Simple Twist of Fate

Refer to the lyrics at www.bobdylan.com

Subject of the Post: Born too late

Date Added: 08/10/98



Editor's Note: In response to a great debate about the exact words Dylan is singing

Einstein, disguised as Robin Hood wrote:

I always thought the line was:

She was born in spring
But I was born TOO LATE
Blame it on
A simple Twist of Fate

In any case, since I've been meaning to bring this
up for some time: if she was born in spring and *I*
was born too late, then doesn't that make the narrator
younger than her?

I always thought Dylan meant: she was born in spring,
i.e., she was young as springtime -- and I was born
too early, i.e., too old.

Maybe it could've gone:

She was young as springtime,
I was born too early
Blame it on a simple twist
From my head with hair a-curly.


David Reid wrote in response:

What the lines sometimes suggest to me is that he feels that she was
born into some realisation about living before he was, maybe at a time
when she was young and in the spring of her life.  But for him this
realisation came later in life when in fact it was too late. Maybe his
spring turned too quickly into autumn.
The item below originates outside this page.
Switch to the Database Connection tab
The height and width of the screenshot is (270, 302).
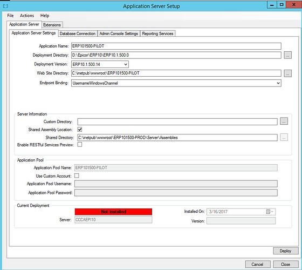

Or then again, perhaps,  like
those two man on the train platform, he is still waiting for his spring
to come smoking down the track and hoping that, this time, whatever
simple twist of fate accompanies this revelation, will not hit him like
a freight train is liable to do.



Subject of the Post: A Theme of Blood on the Tracks

Date Added: 08/10/98



Glynne Walley wrote:

It's always made perfect sense to me that she'd be older than him, but more
in a metaphorical, spiritual sense than a literal one.  Compare the line in
"Shelter From The Storm" that says "if I only could turn back the clock to
when God and her were born."  I've always heard this album as being about
one woman, or about Woman as an eternal principle, and the narrator's
position relative to this Woman.  Especially in Shelter this woman takes on
a godlike aura, existing since the Beginning in some spiritual sense and in
that sense plainly elder than the narrator, who is at best merely mortal.
Which would make the Simple Twist verse in question make perfect sense:  she
was born in spring, the beginning of all things, but I was born too late,
after that in the mortal age.  Compare also the previous lines: I once
believed she was my twin but I lost the ring.  I don't think he's talking
about a blood relationship here, but a spiritual one:  he thought she was
his soulmate, thus equal to him as well as sympathetic, but he lost whatever
it was that gave him grounds to believe
that, and now he realizes she's a being apart and above him, and he's all
alone.  This is the point where, for me, this album suddenly dives down to
the real depths of sadness.  Wow.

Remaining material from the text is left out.